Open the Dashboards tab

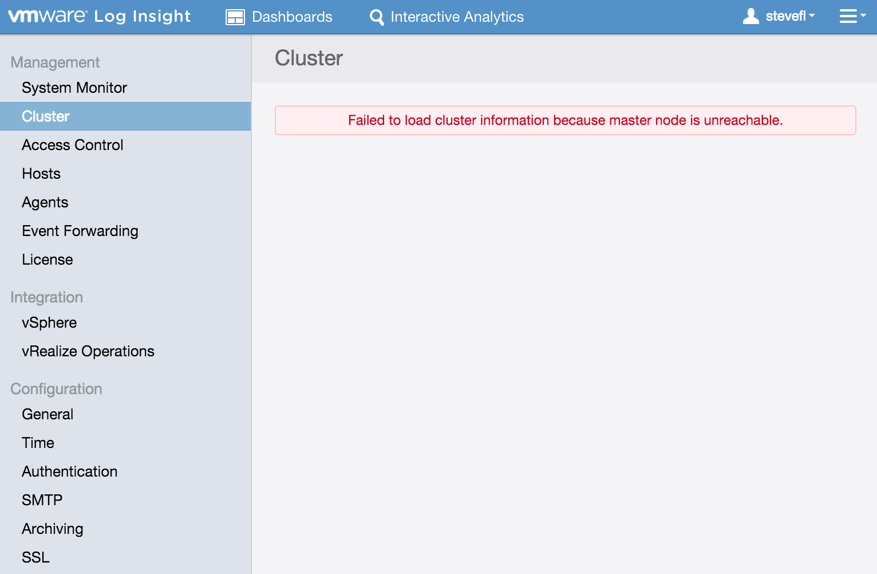[x=291, y=17]
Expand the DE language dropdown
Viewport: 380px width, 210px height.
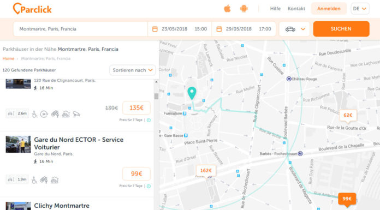[360, 9]
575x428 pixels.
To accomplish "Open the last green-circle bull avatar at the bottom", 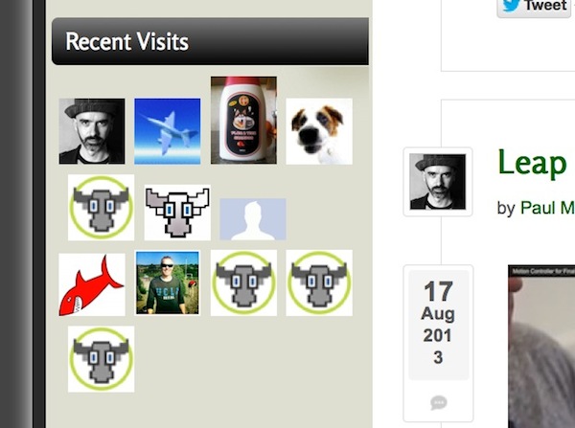I will click(x=101, y=359).
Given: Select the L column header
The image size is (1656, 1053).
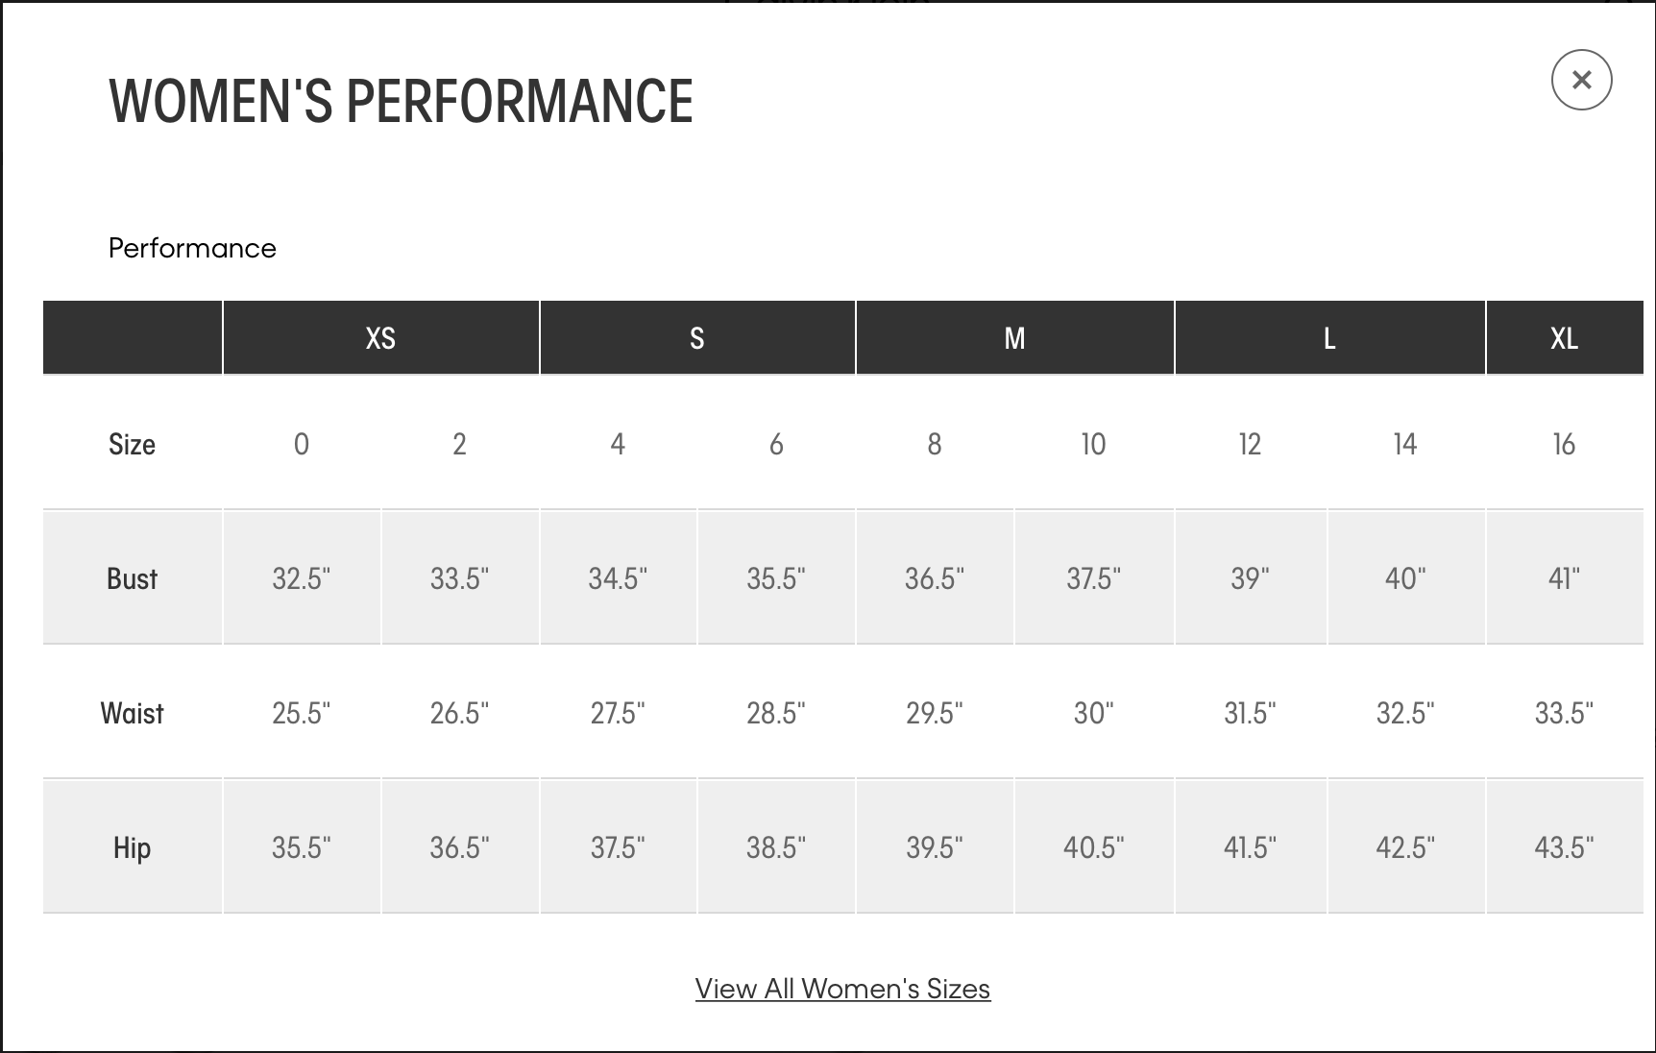Looking at the screenshot, I should 1329,337.
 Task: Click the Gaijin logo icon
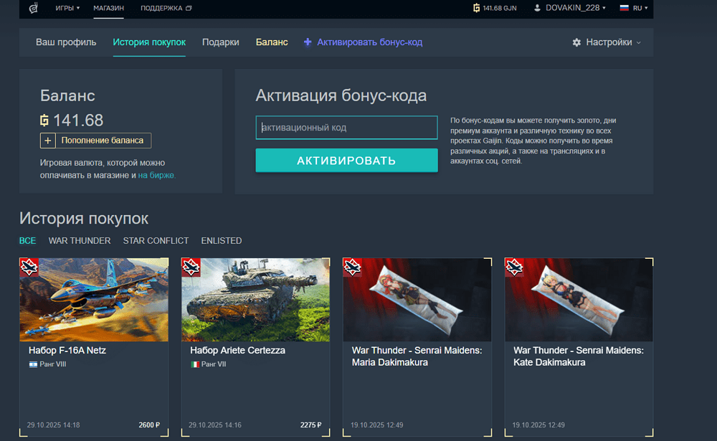(33, 9)
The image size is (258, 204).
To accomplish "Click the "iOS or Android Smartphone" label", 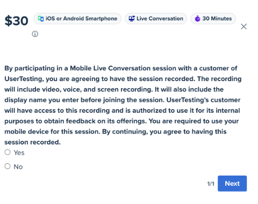I will pos(81,18).
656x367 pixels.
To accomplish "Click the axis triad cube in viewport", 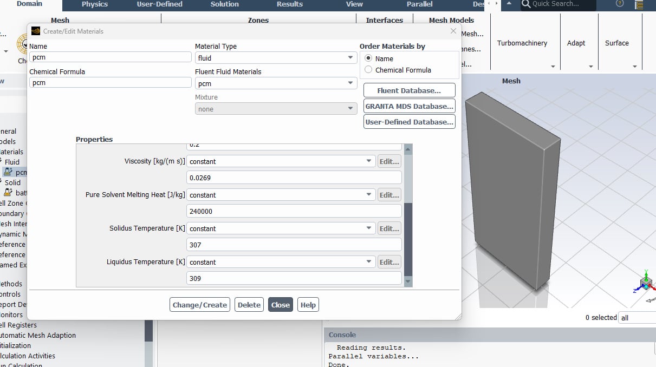I will [x=646, y=283].
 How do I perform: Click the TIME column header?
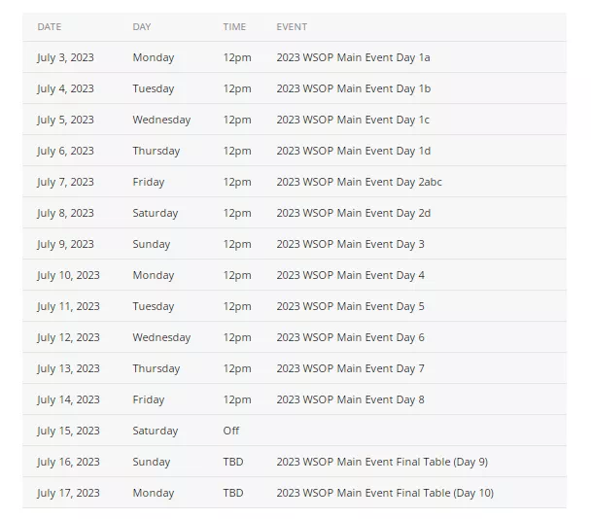click(x=234, y=27)

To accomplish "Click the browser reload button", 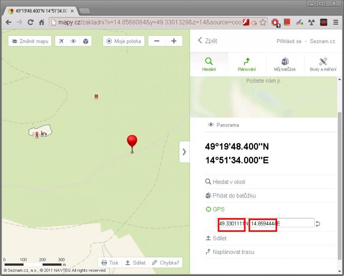I will coord(31,22).
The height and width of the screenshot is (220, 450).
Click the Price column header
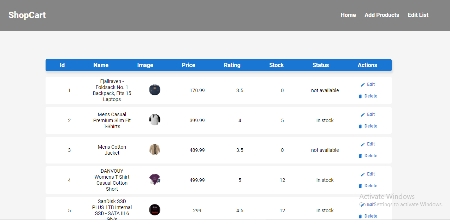pos(188,65)
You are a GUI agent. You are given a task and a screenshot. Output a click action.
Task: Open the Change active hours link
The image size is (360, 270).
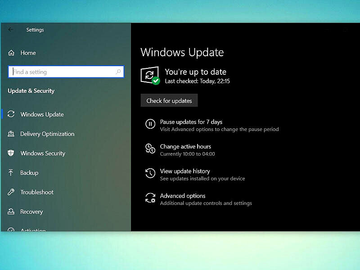(x=185, y=147)
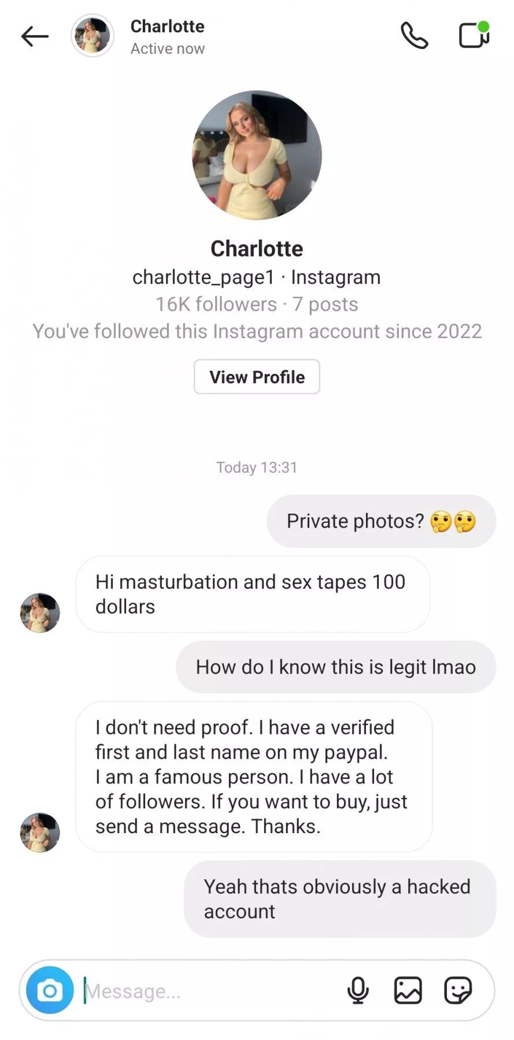
Task: Start a voice call with Charlotte
Action: pos(414,36)
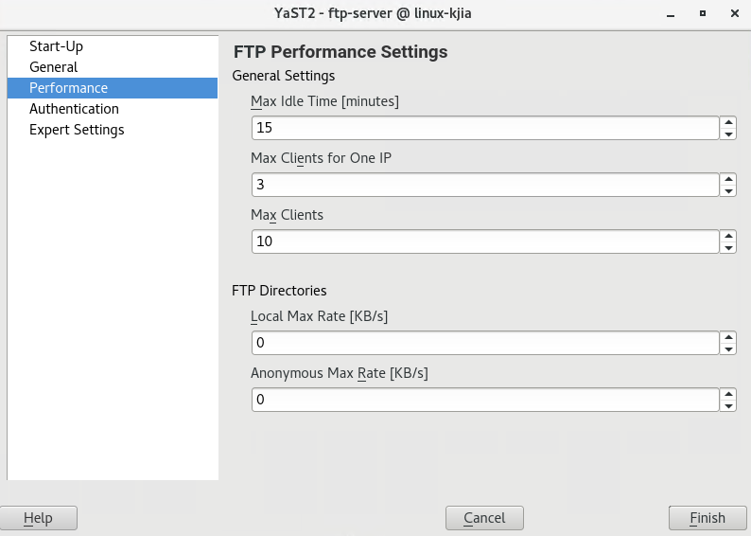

....

Update the entries from the line containing "The height and" through the end of the entries, replacing "Price" with "Quantity" and leaving everything else unchanged. Omit the pictures from your answer.

Answer for the task:
The height and width of the screenshot is (220, 450).
Click the Quantity column header
pos(188,65)
You are a GUI agent. You are given a task and a screenshot. Output a click action.
Task: Open the Change active hours link
The image size is (360, 270).
(x=185, y=147)
Task: Start a voice call with Charlotte
Action: pos(414,36)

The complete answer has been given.